Von einem Tag auf den anderen wurde das erfolgreiche KMU-Geschäftsmodell umgestossen. Brahim El Mhambh musste die beiden Teilzeitangestellten entlassen: Ohne Apéro- und Kaffeerunden konnte er ihre Löhne nicht mehr finanzieren. Um wenigstens das Lädeli zu retten, reiste er nach Marokko, wo er günstige Marktware einkaufte. So versucht er nun, den Wegfall der «Teeroom»-Gäste mit exotischen Kleidern und Taschen zu kompensieren. Bisher ohne Erfolg.

Vorläufig will Brahim El Mhambh noch nicht aufgeben und stopft die Löcher in der Kasse mit den Einnahmen aus seiner Garage, die er im Berner Jura betreibt. Wie lange das gut geht, ist offen.

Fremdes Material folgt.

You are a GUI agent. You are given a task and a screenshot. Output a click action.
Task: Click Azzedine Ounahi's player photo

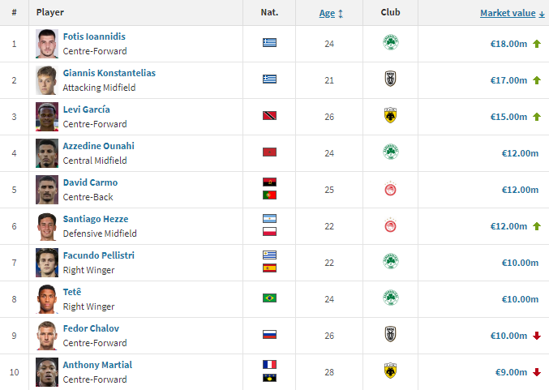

«Die Umnutzung eines Ladens in einen Gastbetrieb braucht eine Bewilligung, die haben wir ihnen nie erteilt», begründet Thomas Huber das Vorgehen der Gewerbepolizei. Um die Bewilligung zu erhalten, bräuchte es feuerpolizeiliche Massnahmen, das Lebensmittelgesetz müsse eingehalten, und eine Toilet-tenanlage eingebaut werden.

Auf den Einwand, dass bei der Renovation entsprechende Vorkehrungen getroffen worden seien und Brahim El Mhambh unter anderem auch ein WC eingebaut habe, sagte Huber, davon wisse er nichts. Es habe kein entsprechendes Baugesuch gegeben und nein, vor Ort sei er nie gewesen.

Stattdessen erwähnt er, dass das «Teeroom» auch kein für Behinderte zugängliches WC habe, wie es Vorschrift sei. Auf die Frage, ob dies für die drei Tische im Stübli wirklich nötig gewesen wäre, wo nicht einmal die stadtbekannte Bäckerei, deren Tea-Room wesentlich grösser ist, ein Behinderten-WC anbiete, meint Huber nur: «Davon weiss ich nichts, das hat mein Vorgänger verfügt.»

Er weist darauf hin, dass die Hauseigentümer ja nicht bereit seien, ihrerseits in bauliche Anpassungen zu investieren. Dass sie dies nicht einmal dürften, wenn sie wollten, weil ihnen für den Bau des Westasts Enteignung droht, davon weiss der Polizeichef nichts. Der Vorschlag, Brahim El Mhambh für die Zwischennutzung bis zum Abbruch der Liegenschaft eine erleichterte Betriebsbewilligung zu gewähren, interessiert den Beamten nicht: Dafür sei er nicht zuständig. Punkt.

Eine verpasste Chance. Statt dem allseits beliebten «Kiosk und Teerom Gurnigel» nach drei Monaten den Stecker zu ziehen, hätten die zuständigen Behörden Brahim El Mhambh und seinem Team mit der gleichen Toleranz begegnen können, die sie in anderen Fällen offensichtlich aufbringen. Mit etwas mehr Offenheit und Goodwill hätte Nidau heute einen lebendigen, multikulturellen Quartiertreffpunkt.